DETROIT — The UAW is expected to receive an independent monitor within the next 90 days as part of a consent decree with the federal government approved by a judge late Friday.
The sweeping deal, announced in December, includes a six-year period of oversight, $1.5 million fine and potential changes to its election process after prosecutors found evidence of rampant corruption among top union officers.
The approval of the consent decree by U.S. District Judge David Lawson Friday includes new timing details and officially started the clock on the process to implement independent watchdogs.
The union has 30 days from approval of the consent decree to suggest three candidates for the independent monitor. After that, the government can either approve one or seek additional options, but will seek to select one within 60 days of receiving the initial candidates. They must then be approved and appointed by the court.
The monitor will have the power to bring charges against anyone found to have committed fraud, corruption or illegal behavior and has the right to review all “non-confidential financial data, books, records, audit findings, and other similar records” and can disclose that information to members if deemed necessary. They will also have the right to sit in on all of the union’s international executive board meetings except for matters “concerning collective bargaining strategy.”

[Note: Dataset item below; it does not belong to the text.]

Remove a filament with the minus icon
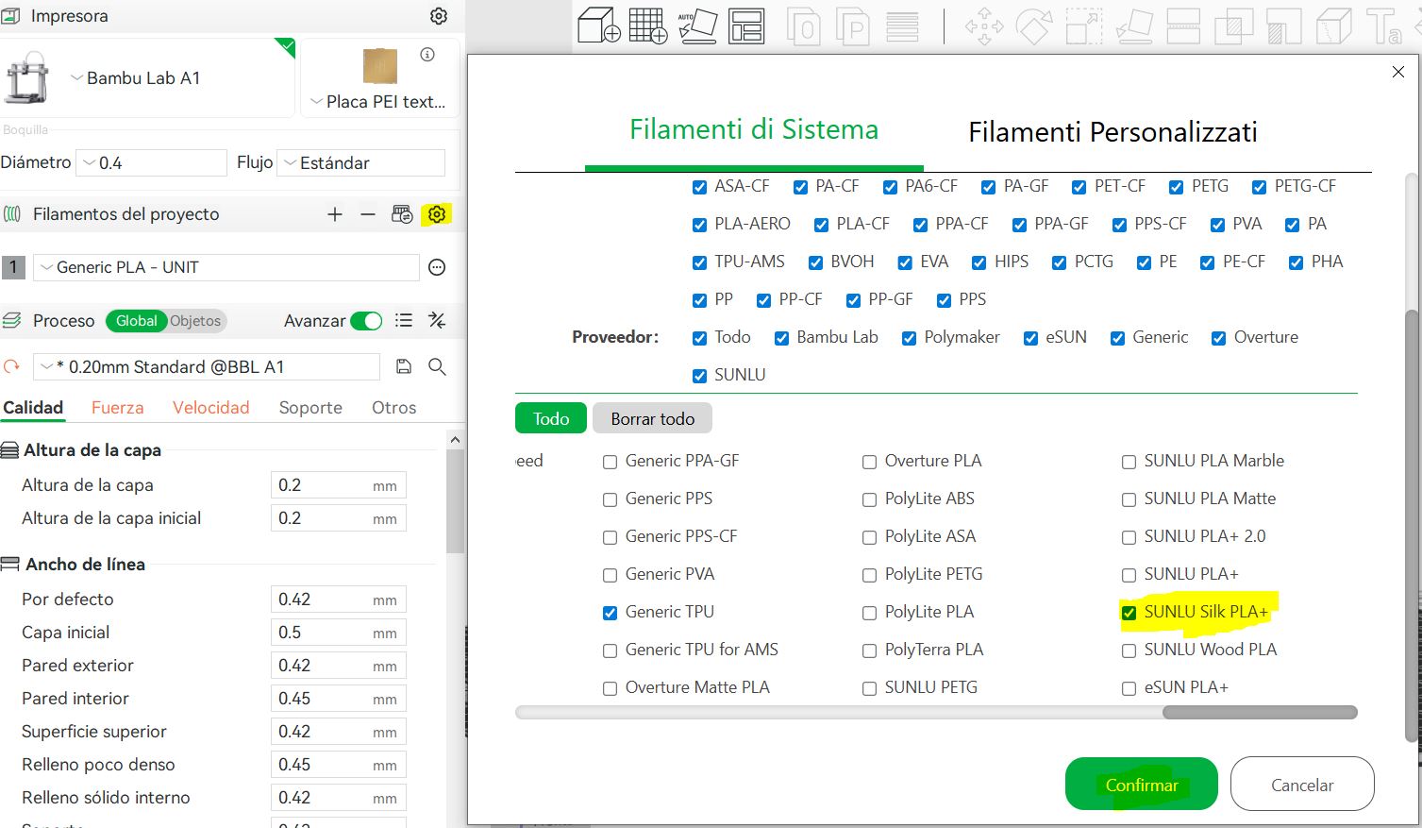This screenshot has height=828, width=1422. [368, 214]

According to the consent decree, the union must also submit three candidates for the position of adjudications officer “no less than 30 days” after the monitor is appointed. Like the monitor, the government can either approve one or seek additional options but must approve one within 60 days of receiving the initial candidates.

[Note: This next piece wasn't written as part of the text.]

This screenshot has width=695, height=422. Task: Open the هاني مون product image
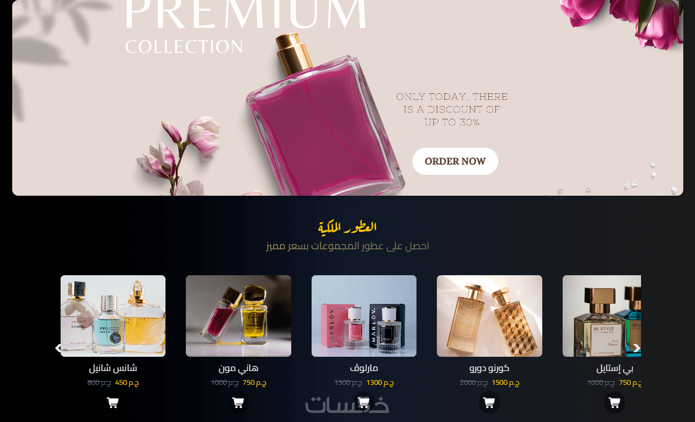point(238,316)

Once the monitor is appointed, the union has half a year to hold a referendum vote on whether or not to allow for the direct election of officers. If the vote passes, the goal would be to implement the one-member, one-vote system in time for the UAW’s next constitutional convention in June 2022. UAW President Rory Gamble is prohibited from running again due to age limits and has indicated he wishes to retire.

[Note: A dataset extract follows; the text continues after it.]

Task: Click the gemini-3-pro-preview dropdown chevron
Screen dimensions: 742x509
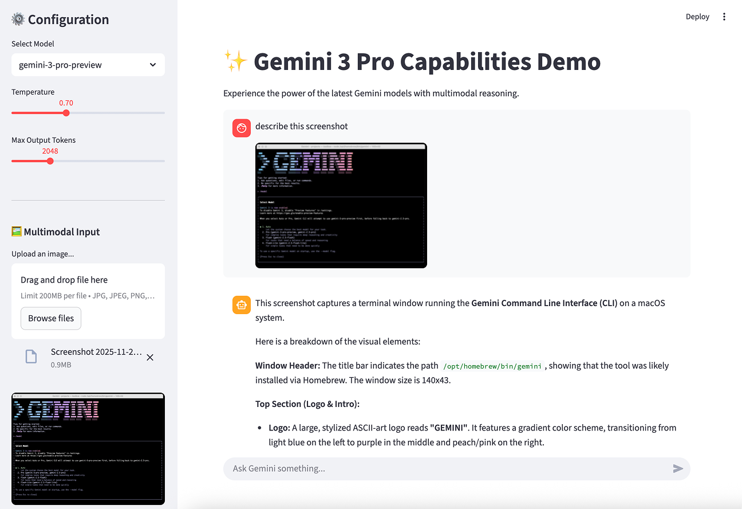Action: pyautogui.click(x=153, y=65)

The consent decree effectively wrapped up a years-long corruption probe that so far has resulted in charges against 15 people, including the union’s past two presidents, Gary Jones and Dennis Williams. It was a win for Gamble, who enacted a number of reforms when he became president in November 2019 in hopes of avoiding a total government takeover.
He told Automotive News late last year it was vital that the union retain some control over its own governance. The UAW feared having to repeat the experience of the Teamsters union, which operated under strict federal oversight from 1989 until the start of this year.
“Any time a union gets taken over,” he said then, “The power of the members and the ability to have influence dwindles.”